··· SOURCE DATA
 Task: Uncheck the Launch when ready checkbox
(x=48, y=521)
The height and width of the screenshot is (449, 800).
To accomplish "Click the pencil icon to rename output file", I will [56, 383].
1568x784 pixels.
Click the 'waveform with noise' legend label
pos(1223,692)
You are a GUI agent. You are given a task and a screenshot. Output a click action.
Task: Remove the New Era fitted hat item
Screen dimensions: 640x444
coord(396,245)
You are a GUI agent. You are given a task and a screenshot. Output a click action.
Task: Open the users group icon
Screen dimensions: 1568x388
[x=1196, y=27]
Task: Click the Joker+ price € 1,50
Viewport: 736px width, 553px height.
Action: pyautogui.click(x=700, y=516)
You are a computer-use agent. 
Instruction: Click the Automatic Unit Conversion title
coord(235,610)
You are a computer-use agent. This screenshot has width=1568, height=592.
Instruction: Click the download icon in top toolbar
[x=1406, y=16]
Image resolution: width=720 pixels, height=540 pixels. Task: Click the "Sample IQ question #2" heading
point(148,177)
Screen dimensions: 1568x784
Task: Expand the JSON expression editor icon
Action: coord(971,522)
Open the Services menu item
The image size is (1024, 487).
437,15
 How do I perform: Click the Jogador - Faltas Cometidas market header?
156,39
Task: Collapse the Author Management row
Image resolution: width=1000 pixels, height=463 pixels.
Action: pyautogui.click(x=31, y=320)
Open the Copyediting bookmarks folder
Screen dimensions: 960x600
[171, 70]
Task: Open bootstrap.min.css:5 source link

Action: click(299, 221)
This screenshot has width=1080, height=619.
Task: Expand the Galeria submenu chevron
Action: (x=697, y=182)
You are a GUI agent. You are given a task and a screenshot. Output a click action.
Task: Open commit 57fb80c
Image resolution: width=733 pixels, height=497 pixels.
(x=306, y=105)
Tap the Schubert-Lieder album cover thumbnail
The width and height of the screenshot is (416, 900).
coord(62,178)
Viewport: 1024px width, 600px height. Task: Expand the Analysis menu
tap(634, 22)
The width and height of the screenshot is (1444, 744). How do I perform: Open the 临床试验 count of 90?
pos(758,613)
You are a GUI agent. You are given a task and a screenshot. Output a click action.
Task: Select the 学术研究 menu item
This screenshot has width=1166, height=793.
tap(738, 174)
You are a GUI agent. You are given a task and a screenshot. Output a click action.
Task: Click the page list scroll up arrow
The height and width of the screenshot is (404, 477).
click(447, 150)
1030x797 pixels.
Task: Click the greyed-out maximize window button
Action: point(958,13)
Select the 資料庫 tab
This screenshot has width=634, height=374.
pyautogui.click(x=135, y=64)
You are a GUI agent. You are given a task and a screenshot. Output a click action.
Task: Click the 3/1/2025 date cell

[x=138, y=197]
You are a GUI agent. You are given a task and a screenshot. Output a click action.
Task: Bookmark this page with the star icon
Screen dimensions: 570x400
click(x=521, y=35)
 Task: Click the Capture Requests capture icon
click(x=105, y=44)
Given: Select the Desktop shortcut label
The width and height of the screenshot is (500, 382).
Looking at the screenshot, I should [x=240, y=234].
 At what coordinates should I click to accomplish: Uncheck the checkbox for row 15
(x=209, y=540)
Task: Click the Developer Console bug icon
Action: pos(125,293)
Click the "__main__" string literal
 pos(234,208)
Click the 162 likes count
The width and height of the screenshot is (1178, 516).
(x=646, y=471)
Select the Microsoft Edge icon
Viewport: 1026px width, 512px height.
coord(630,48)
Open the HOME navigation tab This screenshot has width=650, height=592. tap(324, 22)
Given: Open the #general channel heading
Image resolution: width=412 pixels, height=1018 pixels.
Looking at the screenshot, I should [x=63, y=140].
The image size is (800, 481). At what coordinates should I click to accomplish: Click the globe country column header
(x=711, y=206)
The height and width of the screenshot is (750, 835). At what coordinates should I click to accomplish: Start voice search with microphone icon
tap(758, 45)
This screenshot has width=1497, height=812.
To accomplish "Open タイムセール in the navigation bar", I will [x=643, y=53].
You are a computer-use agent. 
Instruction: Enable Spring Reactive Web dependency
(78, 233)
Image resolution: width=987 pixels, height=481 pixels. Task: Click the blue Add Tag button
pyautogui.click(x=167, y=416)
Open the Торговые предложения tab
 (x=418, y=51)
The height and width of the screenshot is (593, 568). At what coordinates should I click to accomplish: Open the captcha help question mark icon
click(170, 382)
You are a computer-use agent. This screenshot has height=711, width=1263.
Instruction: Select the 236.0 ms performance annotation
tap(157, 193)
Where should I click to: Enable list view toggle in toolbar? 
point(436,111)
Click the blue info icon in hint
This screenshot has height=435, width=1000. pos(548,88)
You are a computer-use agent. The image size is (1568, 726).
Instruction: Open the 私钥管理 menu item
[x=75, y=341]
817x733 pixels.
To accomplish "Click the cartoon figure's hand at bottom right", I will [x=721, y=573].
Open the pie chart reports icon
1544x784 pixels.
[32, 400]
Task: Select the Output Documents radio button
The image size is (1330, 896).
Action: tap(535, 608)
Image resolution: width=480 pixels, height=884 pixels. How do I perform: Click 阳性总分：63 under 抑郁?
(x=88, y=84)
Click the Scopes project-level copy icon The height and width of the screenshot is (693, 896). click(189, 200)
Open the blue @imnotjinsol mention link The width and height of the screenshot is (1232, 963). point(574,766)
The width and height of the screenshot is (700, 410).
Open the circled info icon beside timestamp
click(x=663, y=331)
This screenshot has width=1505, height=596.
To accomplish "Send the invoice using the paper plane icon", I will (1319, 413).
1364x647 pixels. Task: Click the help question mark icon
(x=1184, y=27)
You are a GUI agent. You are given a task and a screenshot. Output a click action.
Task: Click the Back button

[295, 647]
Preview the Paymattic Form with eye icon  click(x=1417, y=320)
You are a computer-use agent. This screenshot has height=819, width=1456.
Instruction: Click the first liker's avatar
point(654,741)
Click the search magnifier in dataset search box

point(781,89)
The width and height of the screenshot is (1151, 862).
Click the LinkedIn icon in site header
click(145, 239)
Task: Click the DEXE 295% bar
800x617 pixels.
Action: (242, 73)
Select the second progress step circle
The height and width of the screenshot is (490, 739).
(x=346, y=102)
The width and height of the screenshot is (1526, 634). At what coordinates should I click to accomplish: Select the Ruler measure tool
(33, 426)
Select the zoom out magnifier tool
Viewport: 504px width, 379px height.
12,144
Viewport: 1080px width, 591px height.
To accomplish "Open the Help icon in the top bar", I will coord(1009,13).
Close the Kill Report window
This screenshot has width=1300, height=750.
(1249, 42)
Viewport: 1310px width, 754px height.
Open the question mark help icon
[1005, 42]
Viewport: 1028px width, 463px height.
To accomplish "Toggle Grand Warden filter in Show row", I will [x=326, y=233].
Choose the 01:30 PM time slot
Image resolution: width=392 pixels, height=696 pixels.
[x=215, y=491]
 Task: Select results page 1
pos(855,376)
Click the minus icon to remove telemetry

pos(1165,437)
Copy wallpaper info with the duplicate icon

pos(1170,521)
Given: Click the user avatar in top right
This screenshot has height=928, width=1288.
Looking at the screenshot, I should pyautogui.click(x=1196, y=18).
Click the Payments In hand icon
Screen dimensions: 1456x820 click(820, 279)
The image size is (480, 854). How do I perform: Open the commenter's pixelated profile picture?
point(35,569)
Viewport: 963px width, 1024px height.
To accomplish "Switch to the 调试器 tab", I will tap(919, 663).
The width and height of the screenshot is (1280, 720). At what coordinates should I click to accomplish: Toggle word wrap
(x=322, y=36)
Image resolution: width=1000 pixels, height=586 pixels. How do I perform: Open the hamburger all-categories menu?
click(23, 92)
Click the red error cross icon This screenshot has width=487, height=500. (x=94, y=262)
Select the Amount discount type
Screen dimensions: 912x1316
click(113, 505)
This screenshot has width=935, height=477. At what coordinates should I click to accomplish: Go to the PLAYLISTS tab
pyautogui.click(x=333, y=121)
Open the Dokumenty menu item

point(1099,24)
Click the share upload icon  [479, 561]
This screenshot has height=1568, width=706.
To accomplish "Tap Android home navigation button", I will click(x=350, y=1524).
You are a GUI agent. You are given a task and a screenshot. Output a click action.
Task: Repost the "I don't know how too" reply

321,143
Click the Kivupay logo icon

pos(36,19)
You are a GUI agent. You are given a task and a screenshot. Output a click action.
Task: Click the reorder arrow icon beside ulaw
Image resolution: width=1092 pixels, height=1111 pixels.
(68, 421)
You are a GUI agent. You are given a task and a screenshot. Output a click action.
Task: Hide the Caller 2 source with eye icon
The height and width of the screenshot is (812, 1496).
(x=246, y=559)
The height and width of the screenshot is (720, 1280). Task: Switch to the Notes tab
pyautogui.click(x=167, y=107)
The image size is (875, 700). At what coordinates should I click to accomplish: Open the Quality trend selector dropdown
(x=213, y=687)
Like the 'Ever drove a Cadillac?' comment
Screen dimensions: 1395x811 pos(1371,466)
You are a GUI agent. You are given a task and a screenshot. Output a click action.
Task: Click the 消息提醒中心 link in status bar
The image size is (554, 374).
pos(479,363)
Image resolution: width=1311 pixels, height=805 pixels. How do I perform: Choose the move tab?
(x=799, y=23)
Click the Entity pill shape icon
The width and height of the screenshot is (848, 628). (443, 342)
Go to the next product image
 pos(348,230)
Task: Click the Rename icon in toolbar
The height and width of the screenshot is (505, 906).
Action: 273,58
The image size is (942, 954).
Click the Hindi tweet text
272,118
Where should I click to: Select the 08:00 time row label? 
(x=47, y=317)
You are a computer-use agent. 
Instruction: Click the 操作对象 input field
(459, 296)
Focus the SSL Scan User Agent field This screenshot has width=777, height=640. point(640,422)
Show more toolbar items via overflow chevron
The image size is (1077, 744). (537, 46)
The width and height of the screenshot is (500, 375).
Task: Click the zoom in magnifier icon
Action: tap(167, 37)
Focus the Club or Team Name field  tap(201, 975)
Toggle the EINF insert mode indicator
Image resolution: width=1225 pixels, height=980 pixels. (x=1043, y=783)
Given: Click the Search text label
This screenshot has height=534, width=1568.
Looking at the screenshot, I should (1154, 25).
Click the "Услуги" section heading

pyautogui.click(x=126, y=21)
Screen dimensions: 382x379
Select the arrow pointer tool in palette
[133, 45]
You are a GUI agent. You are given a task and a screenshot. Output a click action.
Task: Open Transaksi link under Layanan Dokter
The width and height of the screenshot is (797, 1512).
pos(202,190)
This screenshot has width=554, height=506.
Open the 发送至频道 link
······
▶ **INSTRUCTIONS FOR THE TASK**
Copy out every line in the records where the word "right" is found.

▶ **SOLUTION TO THIS PROBLEM**
To accomplish "Click the cartoon figure's hand at bottom right", I will [x=721, y=573].
Given: Click the user avatar in top right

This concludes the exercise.